◆ GIVEN EXERCISE
Copy the lines below word for word.

(Rows from a dataset)
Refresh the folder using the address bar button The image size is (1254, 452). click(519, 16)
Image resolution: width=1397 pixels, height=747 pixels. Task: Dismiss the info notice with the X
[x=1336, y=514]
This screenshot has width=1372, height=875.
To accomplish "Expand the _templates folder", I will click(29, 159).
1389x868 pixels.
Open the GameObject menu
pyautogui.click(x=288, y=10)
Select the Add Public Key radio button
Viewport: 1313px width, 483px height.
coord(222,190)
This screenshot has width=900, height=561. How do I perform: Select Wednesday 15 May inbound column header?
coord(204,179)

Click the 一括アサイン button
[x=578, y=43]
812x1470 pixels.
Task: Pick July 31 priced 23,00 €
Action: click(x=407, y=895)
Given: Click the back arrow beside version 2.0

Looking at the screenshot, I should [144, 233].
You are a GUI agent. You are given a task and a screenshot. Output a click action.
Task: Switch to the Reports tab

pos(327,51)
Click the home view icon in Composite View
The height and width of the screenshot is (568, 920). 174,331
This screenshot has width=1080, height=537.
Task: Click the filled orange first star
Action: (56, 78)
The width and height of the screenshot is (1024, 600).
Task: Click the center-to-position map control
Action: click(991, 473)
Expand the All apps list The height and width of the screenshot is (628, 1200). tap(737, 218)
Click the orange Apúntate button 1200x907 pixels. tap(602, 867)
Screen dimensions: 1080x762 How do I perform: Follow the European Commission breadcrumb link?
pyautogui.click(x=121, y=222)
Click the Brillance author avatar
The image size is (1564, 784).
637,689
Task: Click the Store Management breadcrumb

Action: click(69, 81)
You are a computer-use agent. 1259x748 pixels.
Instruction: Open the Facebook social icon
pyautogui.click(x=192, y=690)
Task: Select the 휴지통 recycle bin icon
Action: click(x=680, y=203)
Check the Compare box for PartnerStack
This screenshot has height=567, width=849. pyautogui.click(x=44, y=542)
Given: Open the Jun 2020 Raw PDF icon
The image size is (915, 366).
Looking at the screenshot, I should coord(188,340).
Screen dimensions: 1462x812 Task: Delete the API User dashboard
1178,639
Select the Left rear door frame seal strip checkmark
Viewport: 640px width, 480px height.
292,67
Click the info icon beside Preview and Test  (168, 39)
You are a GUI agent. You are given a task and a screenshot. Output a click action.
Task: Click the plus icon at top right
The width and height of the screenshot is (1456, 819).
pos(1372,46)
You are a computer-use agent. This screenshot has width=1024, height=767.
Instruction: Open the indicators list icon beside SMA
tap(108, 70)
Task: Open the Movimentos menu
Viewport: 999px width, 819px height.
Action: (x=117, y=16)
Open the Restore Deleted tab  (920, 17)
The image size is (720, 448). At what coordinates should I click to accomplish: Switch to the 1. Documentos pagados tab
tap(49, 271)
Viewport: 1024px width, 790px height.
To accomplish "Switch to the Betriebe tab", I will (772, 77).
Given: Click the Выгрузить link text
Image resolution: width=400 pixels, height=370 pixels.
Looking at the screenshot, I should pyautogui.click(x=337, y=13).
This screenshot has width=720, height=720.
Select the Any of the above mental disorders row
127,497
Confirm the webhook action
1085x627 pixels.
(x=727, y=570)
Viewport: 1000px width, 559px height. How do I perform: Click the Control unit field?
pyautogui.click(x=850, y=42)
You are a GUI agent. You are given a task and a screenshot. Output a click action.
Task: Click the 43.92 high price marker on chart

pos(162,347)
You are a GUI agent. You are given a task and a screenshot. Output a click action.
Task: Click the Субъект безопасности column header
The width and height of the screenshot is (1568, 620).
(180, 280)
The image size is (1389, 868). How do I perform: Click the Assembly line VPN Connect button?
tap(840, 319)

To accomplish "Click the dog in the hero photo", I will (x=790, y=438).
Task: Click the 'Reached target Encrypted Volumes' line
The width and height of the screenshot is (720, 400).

◆ THE COMPLETED TASK
Refresh the folder using the address bar button The image size is (1254, 452). click(519, 16)
Image resolution: width=1397 pixels, height=747 pixels. Task: Dismiss the info notice with the X
[x=1336, y=514]
This screenshot has width=1372, height=875.
To accomplish "Expand the _templates folder", I will click(29, 159).
1389x868 pixels.
Open the GameObject menu
pyautogui.click(x=288, y=10)
Select the Add Public Key radio button
Viewport: 1313px width, 483px height.
coord(222,190)
This screenshot has width=900, height=561. How do I perform: Select Wednesday 15 May inbound column header?
coord(204,179)

Click the 一括アサイン button
[x=578, y=43]
812x1470 pixels.
Task: Pick July 31 priced 23,00 €
Action: click(x=407, y=895)
Given: Click the back arrow beside version 2.0

Looking at the screenshot, I should [144, 233].
You are a GUI agent. You are given a task and a screenshot. Output a click action.
Task: Switch to the Reports tab

pos(327,51)
Click the home view icon in Composite View
The height and width of the screenshot is (568, 920). 174,331
This screenshot has width=1080, height=537.
Task: Click the filled orange first star
Action: (56, 78)
The width and height of the screenshot is (1024, 600).
Task: Click the center-to-position map control
Action: click(991, 473)
Expand the All apps list The height and width of the screenshot is (628, 1200). tap(737, 218)
Click the orange Apúntate button 1200x907 pixels. tap(602, 867)
Screen dimensions: 1080x762 How do I perform: Follow the European Commission breadcrumb link?
pyautogui.click(x=121, y=222)
Click the Brillance author avatar
The image size is (1564, 784).
637,689
Task: Click the Store Management breadcrumb

Action: click(69, 81)
You are a computer-use agent. 1259x748 pixels.
Instruction: Open the Facebook social icon
pyautogui.click(x=192, y=690)
Task: Select the 휴지통 recycle bin icon
Action: click(x=680, y=203)
Check the Compare box for PartnerStack
This screenshot has height=567, width=849. pyautogui.click(x=44, y=542)
Given: Open the Jun 2020 Raw PDF icon
The image size is (915, 366).
Looking at the screenshot, I should coord(188,340).
Screen dimensions: 1462x812 Task: Delete the API User dashboard
1178,639
Select the Left rear door frame seal strip checkmark
Viewport: 640px width, 480px height.
292,67
Click the info icon beside Preview and Test  (168, 39)
You are a GUI agent. You are given a task and a screenshot. Output a click action.
Task: Click the plus icon at top right
The width and height of the screenshot is (1456, 819).
pos(1372,46)
You are a computer-use agent. This screenshot has width=1024, height=767.
Instruction: Open the indicators list icon beside SMA
tap(108, 70)
Task: Open the Movimentos menu
Viewport: 999px width, 819px height.
Action: (x=117, y=16)
Open the Restore Deleted tab  (920, 17)
The image size is (720, 448). At what coordinates should I click to accomplish: Switch to the 1. Documentos pagados tab
tap(49, 271)
Viewport: 1024px width, 790px height.
To accomplish "Switch to the Betriebe tab", I will (772, 77).
Given: Click the Выгрузить link text
Image resolution: width=400 pixels, height=370 pixels.
Looking at the screenshot, I should pyautogui.click(x=337, y=13).
This screenshot has width=720, height=720.
Select the Any of the above mental disorders row
127,497
Confirm the webhook action
1085x627 pixels.
(x=727, y=570)
Viewport: 1000px width, 559px height. How do I perform: Click the Control unit field?
pyautogui.click(x=850, y=42)
You are a GUI agent. You are given a task and a screenshot. Output a click action.
Task: Click the 43.92 high price marker on chart

pos(162,347)
You are a GUI agent. You are given a task and a screenshot. Output a click action.
Task: Click the Субъект безопасности column header
The width and height of the screenshot is (1568, 620).
(180, 280)
The image size is (1389, 868). How do I perform: Click the Assembly line VPN Connect button?
tap(840, 319)

To accomplish "Click the dog in the hero photo", I will (x=790, y=438).
Task: Click the 'Reached target Encrypted Volumes' line
The width and height of the screenshot is (720, 400).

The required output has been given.